Schematic diagram of the critical horizons within the ocean outlining the dissolution or preservation of carbonate minerals.

Different recovery scenarios

The new Nature Geoscience-publication considers the mechanisms of biological production of carbonate minerals in response to the acidification of ocean waters. The authors show that even modest drops in calcification can lead to very different recovery scenarios, from a rapid recovery, wherein calcification processes are able to keep up with increasing CO2-emissions, or to a scenario of no recovery, where calcification production falls and does not increase again.

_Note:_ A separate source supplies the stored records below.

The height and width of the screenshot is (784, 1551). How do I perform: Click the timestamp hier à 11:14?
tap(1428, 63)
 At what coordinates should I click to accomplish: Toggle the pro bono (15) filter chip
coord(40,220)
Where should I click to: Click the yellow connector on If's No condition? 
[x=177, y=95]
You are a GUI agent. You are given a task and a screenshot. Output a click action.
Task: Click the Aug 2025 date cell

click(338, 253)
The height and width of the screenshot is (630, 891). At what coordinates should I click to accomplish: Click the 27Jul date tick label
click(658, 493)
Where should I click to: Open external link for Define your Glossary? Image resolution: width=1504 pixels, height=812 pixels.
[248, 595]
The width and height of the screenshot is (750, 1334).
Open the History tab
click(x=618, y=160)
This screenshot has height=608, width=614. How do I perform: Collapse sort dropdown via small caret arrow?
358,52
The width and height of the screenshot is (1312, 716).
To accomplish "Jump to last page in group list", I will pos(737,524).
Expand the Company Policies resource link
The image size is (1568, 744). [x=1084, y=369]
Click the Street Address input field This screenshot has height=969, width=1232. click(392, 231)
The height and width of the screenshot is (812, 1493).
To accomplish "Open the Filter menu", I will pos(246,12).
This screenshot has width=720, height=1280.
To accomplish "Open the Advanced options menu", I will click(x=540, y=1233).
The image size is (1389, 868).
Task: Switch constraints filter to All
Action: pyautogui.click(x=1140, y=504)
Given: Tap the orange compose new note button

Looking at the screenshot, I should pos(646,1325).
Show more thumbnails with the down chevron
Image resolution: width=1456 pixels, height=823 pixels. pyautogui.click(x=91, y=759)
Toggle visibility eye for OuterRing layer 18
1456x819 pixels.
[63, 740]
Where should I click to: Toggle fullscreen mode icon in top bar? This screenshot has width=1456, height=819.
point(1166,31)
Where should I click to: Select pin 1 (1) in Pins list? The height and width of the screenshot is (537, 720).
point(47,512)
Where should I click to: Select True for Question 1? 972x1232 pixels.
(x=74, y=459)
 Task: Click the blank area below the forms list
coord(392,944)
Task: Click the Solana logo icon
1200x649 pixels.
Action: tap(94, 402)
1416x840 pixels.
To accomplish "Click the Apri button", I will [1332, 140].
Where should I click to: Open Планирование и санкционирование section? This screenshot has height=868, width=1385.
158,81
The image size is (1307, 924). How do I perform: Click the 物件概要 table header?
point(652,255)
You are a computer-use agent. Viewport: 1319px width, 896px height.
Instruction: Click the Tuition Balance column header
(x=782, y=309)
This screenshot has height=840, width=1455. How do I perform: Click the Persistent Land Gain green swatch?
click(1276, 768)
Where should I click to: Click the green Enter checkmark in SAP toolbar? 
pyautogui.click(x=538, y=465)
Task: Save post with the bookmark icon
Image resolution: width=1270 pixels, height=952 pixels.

The article concludes that a far better understanding of the processes influences biological compensation is needed to credibly predict the future carbonate chemistry of the oceans. The article further underlines that more efforts are needed to be properly incorporate calcification dynamics into long-term predictive models.

Article:
The role of calcification in carbonate compensation
P. Boudreau, J. J. Middelburg & Y. Luo
Nature Geoscience, 11, 894-900 (2018)
 

Predicted evolution of carbonate horizons as a result of different compensation mechanisms for Anthropocene-like conditions.